▶ [What to produce]: Please set down the entire listing exactly.

▶ [Recorded information]:

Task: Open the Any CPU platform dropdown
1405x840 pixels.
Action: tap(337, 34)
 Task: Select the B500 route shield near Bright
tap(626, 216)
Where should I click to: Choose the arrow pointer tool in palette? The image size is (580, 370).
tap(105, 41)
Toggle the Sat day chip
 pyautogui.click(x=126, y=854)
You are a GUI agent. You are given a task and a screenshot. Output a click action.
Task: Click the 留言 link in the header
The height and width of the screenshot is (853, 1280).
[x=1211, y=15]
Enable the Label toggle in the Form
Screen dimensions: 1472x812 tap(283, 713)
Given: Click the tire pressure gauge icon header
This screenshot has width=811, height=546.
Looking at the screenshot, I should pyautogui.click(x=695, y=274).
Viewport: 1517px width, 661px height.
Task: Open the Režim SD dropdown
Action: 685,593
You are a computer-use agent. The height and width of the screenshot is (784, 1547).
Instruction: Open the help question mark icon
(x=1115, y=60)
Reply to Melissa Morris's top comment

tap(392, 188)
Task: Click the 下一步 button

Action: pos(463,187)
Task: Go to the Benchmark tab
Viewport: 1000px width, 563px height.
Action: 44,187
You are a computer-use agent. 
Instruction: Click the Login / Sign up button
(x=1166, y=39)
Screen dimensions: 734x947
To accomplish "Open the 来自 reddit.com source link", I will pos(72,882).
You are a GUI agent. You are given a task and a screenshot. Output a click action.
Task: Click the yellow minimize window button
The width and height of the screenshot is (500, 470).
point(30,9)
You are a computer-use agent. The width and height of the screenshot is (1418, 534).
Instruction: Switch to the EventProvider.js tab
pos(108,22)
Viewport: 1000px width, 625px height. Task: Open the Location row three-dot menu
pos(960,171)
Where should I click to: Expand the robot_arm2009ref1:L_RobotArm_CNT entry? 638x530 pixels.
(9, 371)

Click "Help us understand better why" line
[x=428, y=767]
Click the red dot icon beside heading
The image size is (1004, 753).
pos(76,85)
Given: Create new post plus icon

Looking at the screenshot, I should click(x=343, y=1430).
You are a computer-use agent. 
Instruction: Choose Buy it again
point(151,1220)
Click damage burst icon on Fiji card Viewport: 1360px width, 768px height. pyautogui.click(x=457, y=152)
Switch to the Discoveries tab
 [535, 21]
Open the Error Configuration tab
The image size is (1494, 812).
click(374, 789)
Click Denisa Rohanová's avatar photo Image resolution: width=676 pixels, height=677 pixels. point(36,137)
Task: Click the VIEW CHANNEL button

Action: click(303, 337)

▶ [Written solution]:
Task: Open the Any CPU platform dropdown
1405x840 pixels.
Action: tap(337, 34)
 Task: Select the B500 route shield near Bright
tap(626, 216)
Where should I click to: Choose the arrow pointer tool in palette? The image size is (580, 370).
tap(105, 41)
Toggle the Sat day chip
 pyautogui.click(x=126, y=854)
You are a GUI agent. You are given a task and a screenshot. Output a click action.
Task: Click the 留言 link in the header
The height and width of the screenshot is (853, 1280).
[x=1211, y=15]
Enable the Label toggle in the Form
Screen dimensions: 1472x812 tap(283, 713)
Given: Click the tire pressure gauge icon header
This screenshot has width=811, height=546.
Looking at the screenshot, I should pyautogui.click(x=695, y=274).
Viewport: 1517px width, 661px height.
Task: Open the Režim SD dropdown
Action: 685,593
You are a computer-use agent. The height and width of the screenshot is (784, 1547).
Instruction: Open the help question mark icon
(x=1115, y=60)
Reply to Melissa Morris's top comment

tap(392, 188)
Task: Click the 下一步 button

Action: pos(463,187)
Task: Go to the Benchmark tab
Viewport: 1000px width, 563px height.
Action: 44,187
You are a computer-use agent. 
Instruction: Click the Login / Sign up button
(x=1166, y=39)
Screen dimensions: 734x947
To accomplish "Open the 来自 reddit.com source link", I will pos(72,882).
You are a GUI agent. You are given a task and a screenshot. Output a click action.
Task: Click the yellow minimize window button
The width and height of the screenshot is (500, 470).
point(30,9)
You are a computer-use agent. The width and height of the screenshot is (1418, 534).
Instruction: Switch to the EventProvider.js tab
pos(108,22)
Viewport: 1000px width, 625px height. Task: Open the Location row three-dot menu
pos(960,171)
Where should I click to: Expand the robot_arm2009ref1:L_RobotArm_CNT entry? 638x530 pixels.
(9, 371)

Click "Help us understand better why" line
[x=428, y=767]
Click the red dot icon beside heading
The image size is (1004, 753).
pos(76,85)
Given: Create new post plus icon

Looking at the screenshot, I should click(x=343, y=1430).
You are a computer-use agent. 
Instruction: Choose Buy it again
point(151,1220)
Click damage burst icon on Fiji card Viewport: 1360px width, 768px height. pyautogui.click(x=457, y=152)
Switch to the Discoveries tab
 [535, 21]
Open the Error Configuration tab
The image size is (1494, 812).
click(374, 789)
Click Denisa Rohanová's avatar photo Image resolution: width=676 pixels, height=677 pixels. point(36,137)
Task: Click the VIEW CHANNEL button

Action: click(303, 337)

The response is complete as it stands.